FMTRAIN.DAT: ( 5 Inputs , 1 Outputs, 1024 Training Patterns, 61 KB)
This training file is used to train a neural network to perform demodulation of an FM (frequency modulation) signal containing a sinusoidal message. The data are generated from the equation
r(n) = Camp * cos[2* PI* n* Cfreq + Mamp *sin(2* PI* n* Mfreq )]
where Camp = Carrier Amplitude, Mamp = Message Amplitude, Cfreq = normalized Carrier frequency, Mfreq = normalized message frequency. In this data set, Camp = .5, Cfreq = .1012878, Mfreq = .01106328, and Mamp=5. The five inputs are r(n-2), r(n-1), r(n), r(n+1), and r(n+2). The output is Cos(2* PI* n* Mfreq ). In each consecutive pattern, n is incremented by 1.
For more details, see
K. Rohani and M. T. Manry, “The Design of Multi-Layer Perceptrons using Building Blocks,” Proc of IJCNN 91, Seattle WA., pp. II-497 to II-502.

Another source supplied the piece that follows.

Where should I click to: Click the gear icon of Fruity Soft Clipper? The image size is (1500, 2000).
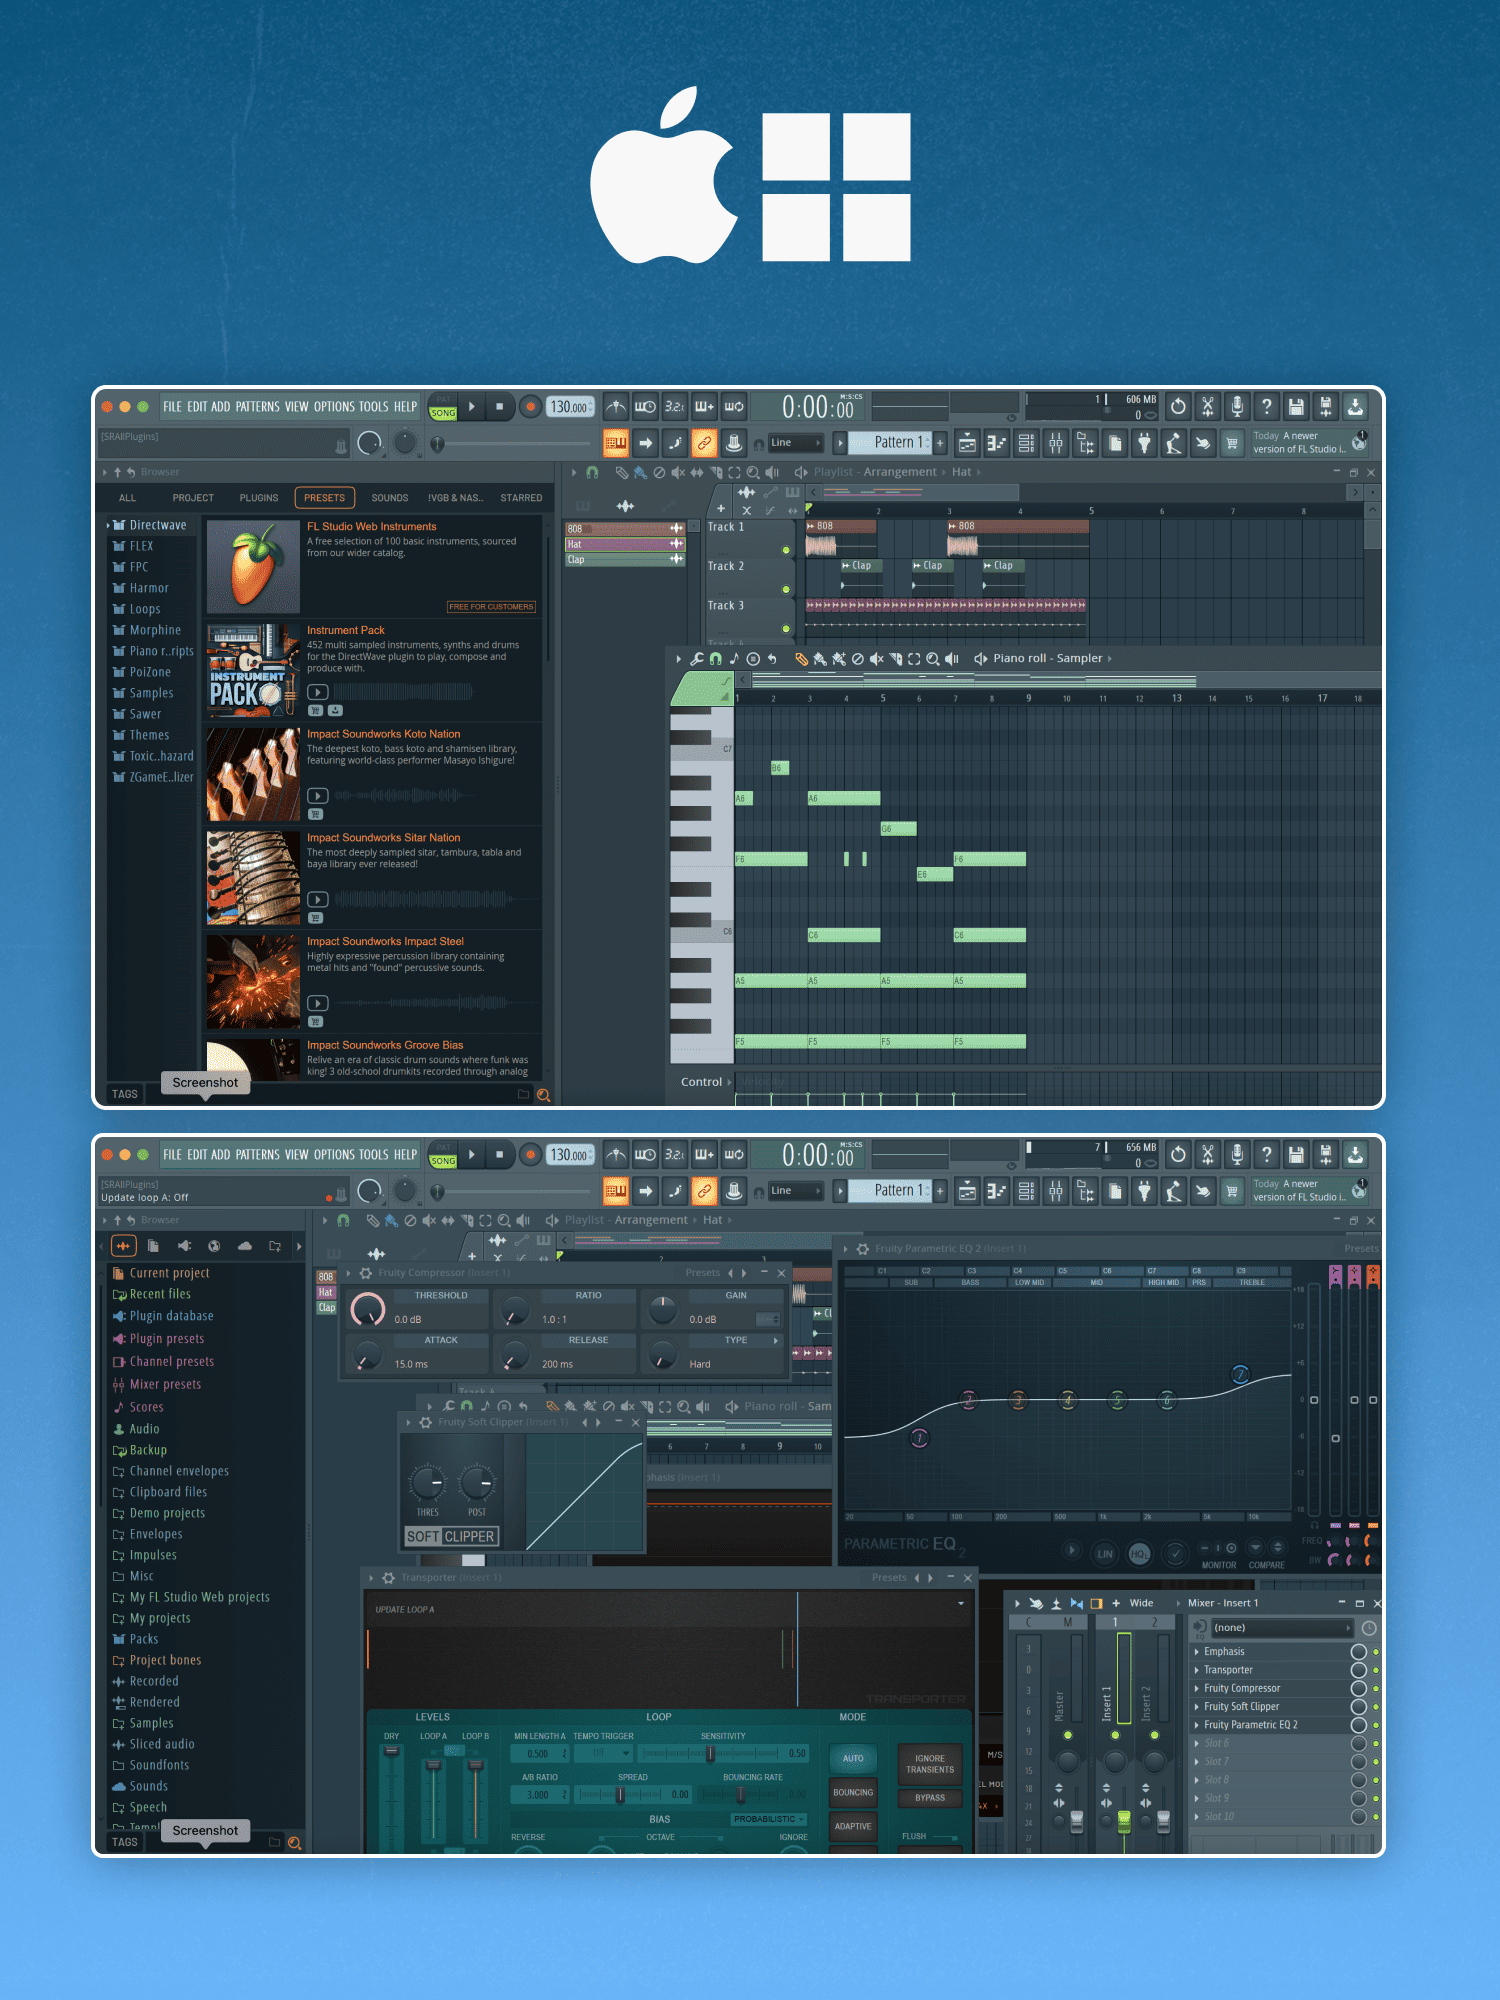[426, 1422]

TWOD.TRA: ( 8 Inputs , 7 Outputs, 1768 Training Patterns, 244 KB)
This training file is used in the task of inverting the surface scattering parameters from an inhomogeneous layer above a homogeneous half space, where both interfaces are randomly rough. The parameters to be inverted are the effective permittivity of the surface, the normalized rms height, the normalized surface correlation length, the optical depth, and single scattering albedo of an inhomogeneous irregular layer above a homogeneous half space from back scattering measurements.
The training data file contains 1768 patterns. The inputs consist of eight theoretical values of back scattering coefficient parameters at V and H polarization and four incident angles. The outputs were the corresponding values of permittivity, upper surface height, lower surface height, normalized upper surface correlation length, normalized lower surface correlation length, optical depth and single scattering albedo which had a joint uniform pdf.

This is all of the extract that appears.